United States v. Malek Lassiter

96 F.4th 629
CourtCourt of Appeals for the Fourth Circuit
DecidedMarch 15, 2024
Docket22-4147
StatusPublished
Cited by22 cases

This text of 96 F.4th 629 (United States v. Malek Lassiter) is published on Counsel Stack Legal Research, covering Court of Appeals for the Fourth Circuit primary law. Counsel Stack provides free access to over 12 million legal documents including statutes, case law, regulations, and constitutions.

Bluebook
United States v.
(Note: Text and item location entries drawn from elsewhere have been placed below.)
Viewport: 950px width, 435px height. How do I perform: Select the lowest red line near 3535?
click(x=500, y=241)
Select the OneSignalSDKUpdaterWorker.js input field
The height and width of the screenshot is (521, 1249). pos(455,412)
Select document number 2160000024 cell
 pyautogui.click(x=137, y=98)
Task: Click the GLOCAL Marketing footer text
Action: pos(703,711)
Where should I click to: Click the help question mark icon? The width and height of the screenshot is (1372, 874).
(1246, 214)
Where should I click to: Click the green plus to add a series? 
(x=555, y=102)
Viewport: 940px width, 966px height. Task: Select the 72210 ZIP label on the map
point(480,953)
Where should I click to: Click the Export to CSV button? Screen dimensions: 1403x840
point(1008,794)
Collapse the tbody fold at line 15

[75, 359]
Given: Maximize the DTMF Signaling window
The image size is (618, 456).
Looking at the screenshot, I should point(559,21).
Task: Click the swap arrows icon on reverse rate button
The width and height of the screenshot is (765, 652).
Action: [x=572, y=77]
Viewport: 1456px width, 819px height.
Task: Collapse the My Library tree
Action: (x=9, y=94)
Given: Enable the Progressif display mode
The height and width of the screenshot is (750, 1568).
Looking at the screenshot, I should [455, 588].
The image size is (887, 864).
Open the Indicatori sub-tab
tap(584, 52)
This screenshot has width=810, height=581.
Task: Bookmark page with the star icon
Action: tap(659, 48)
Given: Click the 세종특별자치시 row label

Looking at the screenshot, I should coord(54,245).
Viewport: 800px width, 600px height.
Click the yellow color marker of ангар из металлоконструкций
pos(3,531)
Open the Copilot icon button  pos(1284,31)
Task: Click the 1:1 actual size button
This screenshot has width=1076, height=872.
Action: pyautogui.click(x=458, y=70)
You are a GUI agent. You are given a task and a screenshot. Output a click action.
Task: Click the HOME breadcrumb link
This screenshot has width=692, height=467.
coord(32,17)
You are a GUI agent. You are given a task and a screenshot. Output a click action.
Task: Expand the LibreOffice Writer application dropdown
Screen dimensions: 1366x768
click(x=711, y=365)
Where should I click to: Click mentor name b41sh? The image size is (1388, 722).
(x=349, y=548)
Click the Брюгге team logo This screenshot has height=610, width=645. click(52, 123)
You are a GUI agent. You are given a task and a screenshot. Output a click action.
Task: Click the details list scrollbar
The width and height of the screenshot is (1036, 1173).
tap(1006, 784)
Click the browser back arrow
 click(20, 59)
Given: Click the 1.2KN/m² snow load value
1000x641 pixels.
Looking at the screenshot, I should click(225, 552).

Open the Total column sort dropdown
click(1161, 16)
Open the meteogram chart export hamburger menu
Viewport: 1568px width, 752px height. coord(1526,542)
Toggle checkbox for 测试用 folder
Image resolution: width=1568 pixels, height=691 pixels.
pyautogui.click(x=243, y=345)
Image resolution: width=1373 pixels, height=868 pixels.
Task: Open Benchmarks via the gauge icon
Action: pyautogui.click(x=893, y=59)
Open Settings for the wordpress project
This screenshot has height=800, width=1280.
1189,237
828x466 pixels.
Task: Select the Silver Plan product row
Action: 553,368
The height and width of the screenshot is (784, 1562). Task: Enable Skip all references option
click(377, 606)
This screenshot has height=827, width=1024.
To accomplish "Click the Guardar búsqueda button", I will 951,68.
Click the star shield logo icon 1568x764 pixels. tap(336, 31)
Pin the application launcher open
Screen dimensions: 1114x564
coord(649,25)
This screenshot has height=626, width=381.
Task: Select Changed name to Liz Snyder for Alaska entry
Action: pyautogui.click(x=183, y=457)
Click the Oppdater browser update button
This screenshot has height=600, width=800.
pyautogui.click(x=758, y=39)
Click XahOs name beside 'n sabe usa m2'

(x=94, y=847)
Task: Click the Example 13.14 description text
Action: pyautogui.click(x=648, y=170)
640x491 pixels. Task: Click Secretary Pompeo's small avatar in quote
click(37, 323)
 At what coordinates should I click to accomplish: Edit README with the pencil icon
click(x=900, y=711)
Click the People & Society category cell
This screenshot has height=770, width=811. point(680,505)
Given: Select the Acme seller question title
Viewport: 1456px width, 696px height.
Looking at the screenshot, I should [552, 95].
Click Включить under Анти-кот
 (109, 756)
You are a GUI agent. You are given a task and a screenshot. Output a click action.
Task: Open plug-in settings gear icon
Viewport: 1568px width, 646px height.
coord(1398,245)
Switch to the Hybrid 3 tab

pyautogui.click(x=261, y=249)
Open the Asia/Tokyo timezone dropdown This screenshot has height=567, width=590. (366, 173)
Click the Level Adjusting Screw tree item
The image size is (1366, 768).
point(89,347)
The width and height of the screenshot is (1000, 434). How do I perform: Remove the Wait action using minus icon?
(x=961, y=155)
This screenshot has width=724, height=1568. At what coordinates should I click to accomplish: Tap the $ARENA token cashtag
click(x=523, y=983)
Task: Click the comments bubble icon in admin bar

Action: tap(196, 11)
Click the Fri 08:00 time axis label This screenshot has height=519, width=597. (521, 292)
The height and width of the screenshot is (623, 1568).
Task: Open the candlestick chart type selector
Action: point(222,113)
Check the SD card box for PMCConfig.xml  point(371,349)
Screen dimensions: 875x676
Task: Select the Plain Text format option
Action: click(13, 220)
Malek Lassiter, 96 F.4th 629 (4th Cir. 2024).

Opinion

USCA4 Appeal: 22-4147 Doc: 55 Filed: 03/15/2024 Pg: 1 of 20

PUBLISHED

UNITED STATES COURT OF APPEALS FOR THE FOURTH CIRCUIT

No. 22-4147

UNITED STATES OF AMERICA,

Plaintiff – Appellee,

v.

MALEK LASSITER, a/k/a Leeko,

Defendant – Appellant.

Appeal from the United States District Court for the Eastern District of Virginia, at Norfolk. Mark S. Davis, Chief District Judge. (2:16-cr-00130-MSD-LRL-5)

Argued: October 25, 2023 Decided: March 15, 2024

Before AGEE, WYNN, and RICHARDSON, Circuit Judges.

Affirmed in part, vacated in part, and remanded by published opinion. Judge Richardson wrote the opinion, in which Judge Wynn joined. Judge Agee wrote a separate opinion concurring in part and concurring in the judgment.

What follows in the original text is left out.